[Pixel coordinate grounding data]
"""

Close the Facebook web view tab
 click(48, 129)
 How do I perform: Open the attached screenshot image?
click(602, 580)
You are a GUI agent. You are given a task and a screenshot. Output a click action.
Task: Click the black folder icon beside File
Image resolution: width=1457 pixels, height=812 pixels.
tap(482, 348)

"""

• [What this task involves]:
Each record above must be output without any alteration.

• [Task answer]:
Close the Facebook web view tab
 click(48, 129)
 How do I perform: Open the attached screenshot image?
click(602, 580)
You are a GUI agent. You are given a task and a screenshot. Output a click action.
Task: Click the black folder icon beside File
Image resolution: width=1457 pixels, height=812 pixels.
tap(482, 348)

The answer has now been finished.